Havilar had wrinkled her nose. “Well, yes. But I think you’d be better. You’re clever.”
As they made their way through the streets of Waterdeep, he still wasn’t sure what she’d said was a compliment. He felt fairly sure that girls preferred the kind of fellows that didn’t need rescuing.
And he was fairly sure that he’d prefer a girl who didn’t always have the upper hand.
It hadn’t ever mattered what he preferred. Helindra would choose a bride for him, and he was meant to be grateful for the opportunity to further the family’s influence. But if he didn’t go home …
He gave Havilar a sideways glance.

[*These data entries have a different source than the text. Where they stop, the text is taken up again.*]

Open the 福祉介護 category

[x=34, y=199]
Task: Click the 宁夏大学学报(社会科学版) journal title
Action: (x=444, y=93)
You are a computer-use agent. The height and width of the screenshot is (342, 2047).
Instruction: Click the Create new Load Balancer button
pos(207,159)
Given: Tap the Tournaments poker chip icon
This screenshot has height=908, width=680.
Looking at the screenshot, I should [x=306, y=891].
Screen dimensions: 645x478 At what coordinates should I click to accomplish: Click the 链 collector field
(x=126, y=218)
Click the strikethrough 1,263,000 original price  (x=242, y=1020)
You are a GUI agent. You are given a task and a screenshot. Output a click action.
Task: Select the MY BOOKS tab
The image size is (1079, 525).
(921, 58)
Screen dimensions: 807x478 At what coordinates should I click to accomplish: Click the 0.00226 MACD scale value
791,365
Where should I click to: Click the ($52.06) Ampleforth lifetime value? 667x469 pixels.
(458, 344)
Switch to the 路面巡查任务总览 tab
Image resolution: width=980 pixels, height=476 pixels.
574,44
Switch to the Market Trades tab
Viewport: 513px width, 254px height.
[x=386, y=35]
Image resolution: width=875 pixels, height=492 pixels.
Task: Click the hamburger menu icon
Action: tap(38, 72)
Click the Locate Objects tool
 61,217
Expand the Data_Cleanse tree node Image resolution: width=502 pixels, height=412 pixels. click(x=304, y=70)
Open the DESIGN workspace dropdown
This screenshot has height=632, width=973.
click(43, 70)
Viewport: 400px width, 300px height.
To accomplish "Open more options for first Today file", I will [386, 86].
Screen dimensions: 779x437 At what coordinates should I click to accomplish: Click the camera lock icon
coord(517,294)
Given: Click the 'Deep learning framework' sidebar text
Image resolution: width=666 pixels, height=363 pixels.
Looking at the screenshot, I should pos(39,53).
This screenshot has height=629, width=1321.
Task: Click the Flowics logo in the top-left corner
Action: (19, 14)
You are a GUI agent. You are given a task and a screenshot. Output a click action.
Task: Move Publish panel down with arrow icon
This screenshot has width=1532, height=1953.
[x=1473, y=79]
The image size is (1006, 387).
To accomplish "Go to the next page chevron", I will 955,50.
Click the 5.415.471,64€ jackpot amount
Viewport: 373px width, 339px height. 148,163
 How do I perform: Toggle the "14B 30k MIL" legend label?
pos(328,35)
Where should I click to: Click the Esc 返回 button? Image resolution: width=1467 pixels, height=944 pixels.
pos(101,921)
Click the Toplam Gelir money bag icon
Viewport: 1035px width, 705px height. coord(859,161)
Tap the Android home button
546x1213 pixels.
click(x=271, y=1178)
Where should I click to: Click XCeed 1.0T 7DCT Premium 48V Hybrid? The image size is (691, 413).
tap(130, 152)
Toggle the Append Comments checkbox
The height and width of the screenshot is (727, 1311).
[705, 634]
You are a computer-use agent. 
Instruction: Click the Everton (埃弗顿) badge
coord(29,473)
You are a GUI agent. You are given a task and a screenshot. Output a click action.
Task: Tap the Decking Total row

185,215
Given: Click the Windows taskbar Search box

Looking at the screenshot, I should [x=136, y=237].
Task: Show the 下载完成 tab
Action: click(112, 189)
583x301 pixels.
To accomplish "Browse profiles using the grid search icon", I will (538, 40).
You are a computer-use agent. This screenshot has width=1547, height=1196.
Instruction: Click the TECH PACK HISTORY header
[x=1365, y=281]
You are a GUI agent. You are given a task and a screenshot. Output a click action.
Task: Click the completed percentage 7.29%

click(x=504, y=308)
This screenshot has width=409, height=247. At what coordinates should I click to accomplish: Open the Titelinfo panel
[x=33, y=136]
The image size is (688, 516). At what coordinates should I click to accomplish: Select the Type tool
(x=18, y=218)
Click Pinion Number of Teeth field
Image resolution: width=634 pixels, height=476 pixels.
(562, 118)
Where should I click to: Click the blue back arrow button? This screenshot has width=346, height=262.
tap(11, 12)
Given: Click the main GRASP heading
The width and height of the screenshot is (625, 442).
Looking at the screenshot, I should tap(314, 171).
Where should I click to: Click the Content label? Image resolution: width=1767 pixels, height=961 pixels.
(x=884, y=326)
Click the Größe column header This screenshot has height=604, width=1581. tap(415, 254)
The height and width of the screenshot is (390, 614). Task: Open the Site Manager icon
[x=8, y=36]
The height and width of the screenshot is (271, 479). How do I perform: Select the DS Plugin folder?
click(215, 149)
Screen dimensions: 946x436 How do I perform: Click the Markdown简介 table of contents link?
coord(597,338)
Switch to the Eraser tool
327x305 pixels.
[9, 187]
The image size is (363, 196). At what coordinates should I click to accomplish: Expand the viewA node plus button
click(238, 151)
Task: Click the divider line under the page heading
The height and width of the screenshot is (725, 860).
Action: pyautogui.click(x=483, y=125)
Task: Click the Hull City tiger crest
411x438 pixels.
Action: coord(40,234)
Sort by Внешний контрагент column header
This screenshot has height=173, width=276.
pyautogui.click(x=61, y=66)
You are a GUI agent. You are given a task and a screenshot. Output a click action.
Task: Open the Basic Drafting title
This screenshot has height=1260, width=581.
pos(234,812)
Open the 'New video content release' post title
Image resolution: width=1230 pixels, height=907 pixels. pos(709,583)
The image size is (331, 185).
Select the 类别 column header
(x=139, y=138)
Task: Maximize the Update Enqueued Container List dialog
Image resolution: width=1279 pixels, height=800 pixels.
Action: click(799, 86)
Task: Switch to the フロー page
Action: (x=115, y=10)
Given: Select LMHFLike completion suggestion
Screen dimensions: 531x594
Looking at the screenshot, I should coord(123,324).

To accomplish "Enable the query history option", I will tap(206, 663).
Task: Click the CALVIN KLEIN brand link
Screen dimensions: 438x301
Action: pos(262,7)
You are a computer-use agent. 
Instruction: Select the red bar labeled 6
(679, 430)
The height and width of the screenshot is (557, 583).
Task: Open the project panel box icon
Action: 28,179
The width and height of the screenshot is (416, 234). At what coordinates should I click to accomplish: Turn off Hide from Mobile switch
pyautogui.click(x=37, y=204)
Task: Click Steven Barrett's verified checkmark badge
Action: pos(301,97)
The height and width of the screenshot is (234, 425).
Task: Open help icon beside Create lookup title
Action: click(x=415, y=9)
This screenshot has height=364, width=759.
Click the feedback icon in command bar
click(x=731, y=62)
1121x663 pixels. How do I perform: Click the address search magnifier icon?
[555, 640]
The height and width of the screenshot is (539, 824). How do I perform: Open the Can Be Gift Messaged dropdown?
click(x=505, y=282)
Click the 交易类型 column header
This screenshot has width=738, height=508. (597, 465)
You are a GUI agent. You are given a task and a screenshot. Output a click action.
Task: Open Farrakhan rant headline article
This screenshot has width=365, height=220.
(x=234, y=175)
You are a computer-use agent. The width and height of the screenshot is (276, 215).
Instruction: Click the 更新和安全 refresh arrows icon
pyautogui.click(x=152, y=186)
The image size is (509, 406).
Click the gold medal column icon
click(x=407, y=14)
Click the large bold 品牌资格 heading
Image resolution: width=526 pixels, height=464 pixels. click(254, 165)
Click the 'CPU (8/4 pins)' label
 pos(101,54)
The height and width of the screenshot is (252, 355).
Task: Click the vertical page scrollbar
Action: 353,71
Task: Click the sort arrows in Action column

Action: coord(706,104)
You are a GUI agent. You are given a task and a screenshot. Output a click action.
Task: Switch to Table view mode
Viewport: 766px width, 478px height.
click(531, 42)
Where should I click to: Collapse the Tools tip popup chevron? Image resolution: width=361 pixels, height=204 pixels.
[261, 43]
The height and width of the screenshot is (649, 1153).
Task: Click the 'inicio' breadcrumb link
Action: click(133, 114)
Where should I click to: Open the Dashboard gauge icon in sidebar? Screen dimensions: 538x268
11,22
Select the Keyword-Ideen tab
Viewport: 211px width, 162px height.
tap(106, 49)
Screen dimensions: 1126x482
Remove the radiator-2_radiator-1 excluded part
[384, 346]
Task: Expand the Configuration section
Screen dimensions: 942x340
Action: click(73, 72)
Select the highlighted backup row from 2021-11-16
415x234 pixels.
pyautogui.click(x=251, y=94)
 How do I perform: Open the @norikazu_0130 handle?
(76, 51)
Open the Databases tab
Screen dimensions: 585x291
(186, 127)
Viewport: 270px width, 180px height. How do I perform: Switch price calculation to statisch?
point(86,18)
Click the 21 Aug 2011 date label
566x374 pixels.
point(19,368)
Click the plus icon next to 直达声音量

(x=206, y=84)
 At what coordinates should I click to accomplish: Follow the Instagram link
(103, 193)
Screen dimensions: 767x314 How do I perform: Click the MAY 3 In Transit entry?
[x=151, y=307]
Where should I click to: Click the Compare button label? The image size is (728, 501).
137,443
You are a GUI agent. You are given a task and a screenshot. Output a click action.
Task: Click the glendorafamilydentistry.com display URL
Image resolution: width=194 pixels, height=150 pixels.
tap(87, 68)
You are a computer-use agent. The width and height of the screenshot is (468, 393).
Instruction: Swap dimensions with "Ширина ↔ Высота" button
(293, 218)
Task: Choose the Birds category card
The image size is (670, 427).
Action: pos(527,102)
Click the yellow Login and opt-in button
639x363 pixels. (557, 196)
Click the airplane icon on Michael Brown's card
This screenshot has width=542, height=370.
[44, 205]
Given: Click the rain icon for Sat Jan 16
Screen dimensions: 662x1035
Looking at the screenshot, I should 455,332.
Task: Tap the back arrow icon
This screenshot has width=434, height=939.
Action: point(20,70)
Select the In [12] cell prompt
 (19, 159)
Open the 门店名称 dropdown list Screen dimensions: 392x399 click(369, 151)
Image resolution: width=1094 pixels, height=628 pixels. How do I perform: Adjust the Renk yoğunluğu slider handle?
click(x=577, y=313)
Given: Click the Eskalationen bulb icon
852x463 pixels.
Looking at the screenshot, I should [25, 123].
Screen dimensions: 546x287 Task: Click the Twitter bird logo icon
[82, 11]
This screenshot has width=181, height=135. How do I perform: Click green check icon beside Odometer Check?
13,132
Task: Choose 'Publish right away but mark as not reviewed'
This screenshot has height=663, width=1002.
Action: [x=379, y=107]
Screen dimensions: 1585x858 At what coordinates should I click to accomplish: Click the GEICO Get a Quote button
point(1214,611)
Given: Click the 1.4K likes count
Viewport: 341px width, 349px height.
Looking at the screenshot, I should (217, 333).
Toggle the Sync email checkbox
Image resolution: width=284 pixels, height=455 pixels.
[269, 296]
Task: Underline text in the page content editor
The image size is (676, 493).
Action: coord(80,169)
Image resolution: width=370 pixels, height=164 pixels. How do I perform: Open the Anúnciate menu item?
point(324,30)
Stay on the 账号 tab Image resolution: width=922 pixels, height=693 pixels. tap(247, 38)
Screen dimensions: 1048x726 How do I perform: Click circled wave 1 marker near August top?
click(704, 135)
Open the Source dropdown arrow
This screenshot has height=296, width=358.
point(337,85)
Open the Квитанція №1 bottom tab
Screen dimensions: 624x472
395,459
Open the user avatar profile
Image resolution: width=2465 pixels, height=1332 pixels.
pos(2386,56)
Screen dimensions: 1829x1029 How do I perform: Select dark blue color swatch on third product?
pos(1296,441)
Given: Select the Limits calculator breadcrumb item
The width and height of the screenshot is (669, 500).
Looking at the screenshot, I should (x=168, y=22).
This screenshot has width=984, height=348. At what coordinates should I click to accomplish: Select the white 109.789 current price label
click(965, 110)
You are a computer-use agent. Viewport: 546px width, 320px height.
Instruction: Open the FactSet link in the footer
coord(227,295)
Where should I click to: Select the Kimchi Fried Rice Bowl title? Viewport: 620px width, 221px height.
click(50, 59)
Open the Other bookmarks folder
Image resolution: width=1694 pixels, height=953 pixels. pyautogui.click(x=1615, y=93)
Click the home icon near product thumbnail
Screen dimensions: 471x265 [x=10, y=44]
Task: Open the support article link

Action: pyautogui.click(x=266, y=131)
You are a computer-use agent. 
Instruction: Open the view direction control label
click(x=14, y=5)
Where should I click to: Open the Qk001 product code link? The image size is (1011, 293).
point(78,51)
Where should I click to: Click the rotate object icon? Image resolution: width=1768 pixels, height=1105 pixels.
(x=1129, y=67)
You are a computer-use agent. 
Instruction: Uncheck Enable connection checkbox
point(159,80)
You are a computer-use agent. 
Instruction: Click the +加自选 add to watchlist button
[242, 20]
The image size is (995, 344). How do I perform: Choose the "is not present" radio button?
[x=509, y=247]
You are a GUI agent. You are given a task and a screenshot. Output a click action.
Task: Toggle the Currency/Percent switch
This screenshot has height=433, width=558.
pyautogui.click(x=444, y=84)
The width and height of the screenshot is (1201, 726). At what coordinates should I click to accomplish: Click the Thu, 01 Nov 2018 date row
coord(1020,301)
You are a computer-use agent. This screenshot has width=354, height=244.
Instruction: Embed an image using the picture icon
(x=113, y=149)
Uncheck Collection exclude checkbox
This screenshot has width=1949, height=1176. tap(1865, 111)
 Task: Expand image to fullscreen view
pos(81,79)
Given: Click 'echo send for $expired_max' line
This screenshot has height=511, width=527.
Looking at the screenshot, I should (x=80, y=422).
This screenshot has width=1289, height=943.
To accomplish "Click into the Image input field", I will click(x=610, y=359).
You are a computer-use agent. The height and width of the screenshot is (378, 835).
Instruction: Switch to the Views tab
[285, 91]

When he’d first met her, he thought she might be a little simple, or maybe a little cruel. The sort of person who could tear into a battle and come out with a slew of kills to her credit, and only worry if she’d looked good doing so.
But it hadn’t taken long to realize Havilar wasn’t angry and she wasn’t cruel. Competitive, to be certain; vain, a little. But never cruel. And not as simple as she seemed on first flush, just … light .
A good person to be friends with, he thought. I’m making everything too complicated.
Tannannath and Frynch was exactly as stern and fussy an edifice as Brin had been expecting. It only took a moment for him and Havilar-and Havilar’s glaive-standing at the enormous doors and looking up at the elaborate stonework before a guard appeared.